2年ほど前から飲みはじめた漢方薬で、私の体調はずいぶんと良くなったが、寒い時季になるとガクンと悪化する。例年、1月2月はほとんど寝込んでいる。本当は養命酒も足湯も寒くなる前からコツコツと取り入れるのがいいのだろうなと反省する。

●ピーマンとちりめんじゃこの煮びたし
↑紹興酒を加えて作ってみた

 
 
2月25日    

あまりの寒さに朝5時に目が覚めた。窓から部屋に入ってくる朝日の光が真っ赤なことにも驚いた。今日の寒さは尋常ではない。
朝早くに足湯を試み快適だったが、その後また発熱。寝込むようになってからもう16日が過ぎている。
少しずつは快方に向かっている感触はあるが、2月になると一昨年は16日、去年は23日も寝込んでいる。再びこんな状態になるのは困るので、このままにしておかず、もう一件ぐらい別の医者に診てもらうのがいいのだろうと、インターネットでいろいろと調べてみる。もちろんその最中、足は暖かい足湯バケツの中だ。
良さそうな診療所を3件までに絞り込んだ。どこにしようか… 賽でも振るか。

●ぬるぬるきのこ鍋

 
 
2月26日    

今日、そのうちの1件へ電話をかけて予約をした。
診療所の問診で“ぼへーっ”としてしまわないように、ここ数年の体調不良年表を作る。あまり楽しい作業ではなかったが、立派なものができあがった。
その後もネットで病や漢方について調べ続けていたが、気がつけば、診療所周辺の旨い店探しに熱中している。その診療所に決めた訳は他にちゃんとあるのだが、やはり本能なのか、“ふらふら歩けば旨いものに出くわす街”を選んでしまうのだな。医食同源。がぜん楽しみになってきた。

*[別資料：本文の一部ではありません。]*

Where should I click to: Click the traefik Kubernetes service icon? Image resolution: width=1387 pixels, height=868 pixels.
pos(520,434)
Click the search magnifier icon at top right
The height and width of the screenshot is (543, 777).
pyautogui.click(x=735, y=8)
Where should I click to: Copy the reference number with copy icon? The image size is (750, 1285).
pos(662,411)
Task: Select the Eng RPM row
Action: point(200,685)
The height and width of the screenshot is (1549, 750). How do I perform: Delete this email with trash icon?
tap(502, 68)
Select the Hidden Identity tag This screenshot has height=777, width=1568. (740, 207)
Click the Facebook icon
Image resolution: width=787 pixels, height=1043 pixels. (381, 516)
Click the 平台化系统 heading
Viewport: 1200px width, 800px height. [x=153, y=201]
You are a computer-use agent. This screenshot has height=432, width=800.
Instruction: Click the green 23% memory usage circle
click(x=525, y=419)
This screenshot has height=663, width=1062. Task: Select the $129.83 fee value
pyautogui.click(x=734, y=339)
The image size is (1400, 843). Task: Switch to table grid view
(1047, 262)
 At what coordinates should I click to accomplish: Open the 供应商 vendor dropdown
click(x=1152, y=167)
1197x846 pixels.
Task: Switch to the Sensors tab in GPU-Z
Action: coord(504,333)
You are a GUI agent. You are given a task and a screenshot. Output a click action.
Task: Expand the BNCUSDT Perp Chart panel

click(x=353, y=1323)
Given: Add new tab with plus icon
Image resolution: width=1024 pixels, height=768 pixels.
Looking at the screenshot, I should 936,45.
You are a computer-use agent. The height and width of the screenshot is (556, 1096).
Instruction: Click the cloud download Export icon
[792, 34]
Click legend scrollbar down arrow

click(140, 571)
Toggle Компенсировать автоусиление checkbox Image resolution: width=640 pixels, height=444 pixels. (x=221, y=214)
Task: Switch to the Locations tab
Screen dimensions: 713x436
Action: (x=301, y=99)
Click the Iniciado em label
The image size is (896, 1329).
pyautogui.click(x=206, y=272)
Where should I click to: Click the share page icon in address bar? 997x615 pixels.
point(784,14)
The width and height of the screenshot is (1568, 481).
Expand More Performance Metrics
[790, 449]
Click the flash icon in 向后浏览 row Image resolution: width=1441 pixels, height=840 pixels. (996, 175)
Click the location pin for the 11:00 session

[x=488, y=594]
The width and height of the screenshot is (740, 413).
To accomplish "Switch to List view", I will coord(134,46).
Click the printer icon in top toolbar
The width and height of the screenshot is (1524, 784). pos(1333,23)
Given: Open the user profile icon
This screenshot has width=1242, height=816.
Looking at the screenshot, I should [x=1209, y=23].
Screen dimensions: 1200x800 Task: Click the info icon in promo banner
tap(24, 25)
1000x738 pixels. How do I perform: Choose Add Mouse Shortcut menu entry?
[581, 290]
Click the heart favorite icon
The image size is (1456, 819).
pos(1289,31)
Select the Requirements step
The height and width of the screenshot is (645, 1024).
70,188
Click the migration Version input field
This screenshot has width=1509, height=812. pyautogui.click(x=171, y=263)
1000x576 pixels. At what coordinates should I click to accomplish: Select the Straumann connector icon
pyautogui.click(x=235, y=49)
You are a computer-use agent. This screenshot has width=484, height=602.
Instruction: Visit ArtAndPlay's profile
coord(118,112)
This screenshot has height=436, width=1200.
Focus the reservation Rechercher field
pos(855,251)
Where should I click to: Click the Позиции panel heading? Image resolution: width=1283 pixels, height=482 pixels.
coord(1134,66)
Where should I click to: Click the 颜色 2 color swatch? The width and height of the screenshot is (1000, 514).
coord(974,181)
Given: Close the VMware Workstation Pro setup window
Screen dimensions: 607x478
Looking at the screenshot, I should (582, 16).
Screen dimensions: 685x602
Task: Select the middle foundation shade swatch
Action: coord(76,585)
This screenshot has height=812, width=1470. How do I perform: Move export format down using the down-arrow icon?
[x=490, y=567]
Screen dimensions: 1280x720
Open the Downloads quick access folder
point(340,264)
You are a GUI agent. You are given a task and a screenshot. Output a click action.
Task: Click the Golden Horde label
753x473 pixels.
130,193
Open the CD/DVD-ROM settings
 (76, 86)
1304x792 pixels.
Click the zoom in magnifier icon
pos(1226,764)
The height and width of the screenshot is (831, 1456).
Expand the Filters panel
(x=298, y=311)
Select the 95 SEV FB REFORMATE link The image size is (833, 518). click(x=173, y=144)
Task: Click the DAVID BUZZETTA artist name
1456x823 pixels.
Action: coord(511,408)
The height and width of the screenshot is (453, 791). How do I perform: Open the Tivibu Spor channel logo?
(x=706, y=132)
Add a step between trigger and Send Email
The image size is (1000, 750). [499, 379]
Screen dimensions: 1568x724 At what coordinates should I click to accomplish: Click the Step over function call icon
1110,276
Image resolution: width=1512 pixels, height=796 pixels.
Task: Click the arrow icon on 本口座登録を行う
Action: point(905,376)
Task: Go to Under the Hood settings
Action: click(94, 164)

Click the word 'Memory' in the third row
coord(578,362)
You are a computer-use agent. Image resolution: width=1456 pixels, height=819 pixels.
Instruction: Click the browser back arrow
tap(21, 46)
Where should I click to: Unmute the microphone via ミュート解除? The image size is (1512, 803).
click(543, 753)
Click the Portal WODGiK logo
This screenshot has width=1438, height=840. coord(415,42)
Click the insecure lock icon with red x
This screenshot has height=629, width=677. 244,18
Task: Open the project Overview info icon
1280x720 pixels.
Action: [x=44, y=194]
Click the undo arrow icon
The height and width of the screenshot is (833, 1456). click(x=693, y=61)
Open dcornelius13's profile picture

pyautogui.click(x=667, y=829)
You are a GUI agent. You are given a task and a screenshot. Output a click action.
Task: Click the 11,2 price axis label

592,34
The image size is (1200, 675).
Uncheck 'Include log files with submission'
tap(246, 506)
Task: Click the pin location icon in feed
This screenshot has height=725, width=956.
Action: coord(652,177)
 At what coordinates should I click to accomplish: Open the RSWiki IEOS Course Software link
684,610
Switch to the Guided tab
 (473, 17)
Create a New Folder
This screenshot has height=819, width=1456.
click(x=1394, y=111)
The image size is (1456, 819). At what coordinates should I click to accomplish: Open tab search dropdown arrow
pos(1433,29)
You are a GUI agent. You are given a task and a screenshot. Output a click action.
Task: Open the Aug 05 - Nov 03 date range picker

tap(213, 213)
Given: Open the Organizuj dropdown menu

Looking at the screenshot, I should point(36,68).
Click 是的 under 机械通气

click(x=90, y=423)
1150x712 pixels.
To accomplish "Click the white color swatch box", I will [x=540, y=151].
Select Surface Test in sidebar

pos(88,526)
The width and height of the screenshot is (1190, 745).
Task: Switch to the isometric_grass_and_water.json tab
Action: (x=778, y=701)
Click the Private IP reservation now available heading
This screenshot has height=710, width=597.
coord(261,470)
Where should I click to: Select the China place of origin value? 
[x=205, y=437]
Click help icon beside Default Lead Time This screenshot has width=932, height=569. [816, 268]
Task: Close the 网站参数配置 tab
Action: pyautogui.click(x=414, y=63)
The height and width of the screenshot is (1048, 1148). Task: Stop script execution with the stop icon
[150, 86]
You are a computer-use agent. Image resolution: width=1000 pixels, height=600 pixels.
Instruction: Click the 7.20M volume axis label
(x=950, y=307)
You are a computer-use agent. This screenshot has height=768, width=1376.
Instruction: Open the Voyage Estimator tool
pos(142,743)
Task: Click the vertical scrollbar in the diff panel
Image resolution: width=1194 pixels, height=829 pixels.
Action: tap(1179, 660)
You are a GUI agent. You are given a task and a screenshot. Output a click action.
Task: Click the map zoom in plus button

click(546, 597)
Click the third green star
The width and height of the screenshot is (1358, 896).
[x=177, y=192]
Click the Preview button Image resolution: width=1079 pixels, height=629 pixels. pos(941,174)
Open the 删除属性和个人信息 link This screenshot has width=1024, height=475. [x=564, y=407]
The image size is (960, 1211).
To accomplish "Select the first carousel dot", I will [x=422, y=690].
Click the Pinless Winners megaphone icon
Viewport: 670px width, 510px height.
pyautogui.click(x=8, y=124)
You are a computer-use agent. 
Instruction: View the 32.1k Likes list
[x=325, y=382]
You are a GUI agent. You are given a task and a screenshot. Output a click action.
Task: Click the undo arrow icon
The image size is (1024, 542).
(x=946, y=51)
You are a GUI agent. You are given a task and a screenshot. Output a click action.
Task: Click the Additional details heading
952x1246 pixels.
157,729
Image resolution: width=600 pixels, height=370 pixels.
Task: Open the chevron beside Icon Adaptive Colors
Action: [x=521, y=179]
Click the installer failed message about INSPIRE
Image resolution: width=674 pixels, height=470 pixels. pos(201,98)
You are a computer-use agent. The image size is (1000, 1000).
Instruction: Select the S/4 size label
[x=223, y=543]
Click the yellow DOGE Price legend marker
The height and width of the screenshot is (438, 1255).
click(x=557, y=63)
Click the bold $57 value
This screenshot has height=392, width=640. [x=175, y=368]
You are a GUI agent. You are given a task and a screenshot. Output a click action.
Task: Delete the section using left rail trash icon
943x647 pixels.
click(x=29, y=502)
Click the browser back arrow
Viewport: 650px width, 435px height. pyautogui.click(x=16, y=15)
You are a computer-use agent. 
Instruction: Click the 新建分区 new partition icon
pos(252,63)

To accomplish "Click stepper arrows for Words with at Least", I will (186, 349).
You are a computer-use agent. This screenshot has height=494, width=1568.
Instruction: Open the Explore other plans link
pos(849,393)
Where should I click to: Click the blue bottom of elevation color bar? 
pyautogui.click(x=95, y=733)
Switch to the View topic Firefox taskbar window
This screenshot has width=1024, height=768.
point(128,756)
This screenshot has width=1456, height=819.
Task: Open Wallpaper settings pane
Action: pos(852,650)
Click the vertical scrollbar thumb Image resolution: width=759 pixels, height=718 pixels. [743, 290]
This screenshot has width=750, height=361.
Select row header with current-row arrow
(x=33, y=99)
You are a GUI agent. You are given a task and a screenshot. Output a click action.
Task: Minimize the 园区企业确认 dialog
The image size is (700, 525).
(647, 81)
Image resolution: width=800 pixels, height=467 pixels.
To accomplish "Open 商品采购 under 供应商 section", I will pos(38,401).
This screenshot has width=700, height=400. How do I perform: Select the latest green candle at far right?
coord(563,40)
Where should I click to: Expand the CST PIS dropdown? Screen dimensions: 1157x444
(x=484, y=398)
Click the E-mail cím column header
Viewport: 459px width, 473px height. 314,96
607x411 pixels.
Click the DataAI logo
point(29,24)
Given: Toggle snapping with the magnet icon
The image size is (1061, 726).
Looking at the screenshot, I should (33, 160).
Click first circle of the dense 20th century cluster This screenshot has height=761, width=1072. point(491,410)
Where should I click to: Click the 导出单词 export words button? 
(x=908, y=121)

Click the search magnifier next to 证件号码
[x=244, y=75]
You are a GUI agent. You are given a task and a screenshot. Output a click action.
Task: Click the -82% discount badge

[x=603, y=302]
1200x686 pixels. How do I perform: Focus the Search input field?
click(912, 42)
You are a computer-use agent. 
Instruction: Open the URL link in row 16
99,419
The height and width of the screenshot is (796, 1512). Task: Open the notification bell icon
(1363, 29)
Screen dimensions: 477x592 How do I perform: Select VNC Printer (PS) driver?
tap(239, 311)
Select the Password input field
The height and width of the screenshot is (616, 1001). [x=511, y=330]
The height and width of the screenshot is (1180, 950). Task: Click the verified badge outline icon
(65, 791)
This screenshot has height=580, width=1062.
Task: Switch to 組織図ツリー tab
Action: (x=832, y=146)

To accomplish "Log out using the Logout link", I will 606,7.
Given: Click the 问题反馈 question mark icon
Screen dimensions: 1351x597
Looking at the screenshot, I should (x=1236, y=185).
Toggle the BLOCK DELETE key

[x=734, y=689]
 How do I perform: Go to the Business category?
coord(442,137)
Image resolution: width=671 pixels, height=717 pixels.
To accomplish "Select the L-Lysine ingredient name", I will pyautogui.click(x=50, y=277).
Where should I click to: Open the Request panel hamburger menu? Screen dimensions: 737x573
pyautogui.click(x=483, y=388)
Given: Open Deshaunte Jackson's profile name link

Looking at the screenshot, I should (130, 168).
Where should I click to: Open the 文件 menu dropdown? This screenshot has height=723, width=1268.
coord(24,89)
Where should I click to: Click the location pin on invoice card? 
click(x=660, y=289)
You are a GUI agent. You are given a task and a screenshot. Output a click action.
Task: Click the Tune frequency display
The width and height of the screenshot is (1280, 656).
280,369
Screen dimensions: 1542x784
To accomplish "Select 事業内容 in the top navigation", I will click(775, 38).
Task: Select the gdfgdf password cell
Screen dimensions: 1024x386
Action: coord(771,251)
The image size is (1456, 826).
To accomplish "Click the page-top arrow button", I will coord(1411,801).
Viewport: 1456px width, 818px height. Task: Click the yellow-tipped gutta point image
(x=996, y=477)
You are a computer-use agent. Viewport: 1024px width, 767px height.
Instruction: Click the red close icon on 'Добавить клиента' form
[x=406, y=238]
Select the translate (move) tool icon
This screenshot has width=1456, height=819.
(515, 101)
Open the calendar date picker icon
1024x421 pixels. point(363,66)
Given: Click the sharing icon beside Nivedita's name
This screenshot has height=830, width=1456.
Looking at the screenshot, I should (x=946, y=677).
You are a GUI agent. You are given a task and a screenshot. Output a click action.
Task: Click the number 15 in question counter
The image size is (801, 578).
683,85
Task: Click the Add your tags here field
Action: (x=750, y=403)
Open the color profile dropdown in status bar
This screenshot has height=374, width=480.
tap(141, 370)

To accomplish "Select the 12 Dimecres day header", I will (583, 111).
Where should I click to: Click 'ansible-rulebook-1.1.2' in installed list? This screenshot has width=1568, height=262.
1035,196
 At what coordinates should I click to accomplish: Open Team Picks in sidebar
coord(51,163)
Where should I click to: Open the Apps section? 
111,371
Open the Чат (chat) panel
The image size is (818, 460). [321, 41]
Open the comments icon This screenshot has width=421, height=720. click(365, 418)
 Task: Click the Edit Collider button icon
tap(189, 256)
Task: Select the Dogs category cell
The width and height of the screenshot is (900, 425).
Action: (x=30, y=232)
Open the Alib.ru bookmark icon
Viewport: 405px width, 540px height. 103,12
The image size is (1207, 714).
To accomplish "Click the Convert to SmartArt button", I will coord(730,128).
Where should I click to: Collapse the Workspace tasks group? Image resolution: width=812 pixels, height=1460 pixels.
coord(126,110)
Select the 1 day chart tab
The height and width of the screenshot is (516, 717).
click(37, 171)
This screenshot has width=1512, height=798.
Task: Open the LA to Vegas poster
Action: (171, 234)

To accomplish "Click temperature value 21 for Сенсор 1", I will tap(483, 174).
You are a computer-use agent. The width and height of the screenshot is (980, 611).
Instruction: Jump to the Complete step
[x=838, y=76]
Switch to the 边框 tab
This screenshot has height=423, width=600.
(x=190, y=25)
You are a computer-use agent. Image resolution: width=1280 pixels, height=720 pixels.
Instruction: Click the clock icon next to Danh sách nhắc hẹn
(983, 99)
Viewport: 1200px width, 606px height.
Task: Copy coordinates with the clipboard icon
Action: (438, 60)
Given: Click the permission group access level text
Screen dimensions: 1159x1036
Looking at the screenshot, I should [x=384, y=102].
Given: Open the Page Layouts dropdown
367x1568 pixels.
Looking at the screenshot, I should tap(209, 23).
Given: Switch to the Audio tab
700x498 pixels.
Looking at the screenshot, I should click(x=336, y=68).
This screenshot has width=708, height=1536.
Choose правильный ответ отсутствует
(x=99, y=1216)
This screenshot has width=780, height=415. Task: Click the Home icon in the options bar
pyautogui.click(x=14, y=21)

父が盛んに買ってきてくれるまぐろの刺身が食べきれずに余ってしまう。刺身で食すのに飽きた時にはこの食べ方で。ちょっと江戸風情がある。

●つゆまぐろ

 
 
2月27日  

なかなか熱が下がらず、制作をする力も湧かない。
足湯に浸かりながら、マティスの『画家のノート』(みすず書房)を読む。
思えばこの本と出会って以来(20年近くになる!)、制作のエンジンのかかる前の時季には必ず読んでいるような気がする。毎度毎度読むたびに、自分の制作する姿勢に勇気を与えられ、奮い立たされ、嬉しい気持ちになる。毎年飽きもせずそんな気になるのは、きっと、制作している間にはこの本の内容をすっかり忘れてしまっているからかもしれない。一年ぶり再会し、思い出したり、今までとは違う新しいことに気づいたり、頼もしい本である。

私がまぐろよりも白身の魚が好きだと知った父が、今日は鯛の刺身やいかの刺身をたくさん買ってきてくれた。そして、まぐろの刺身も。なので、今夜も。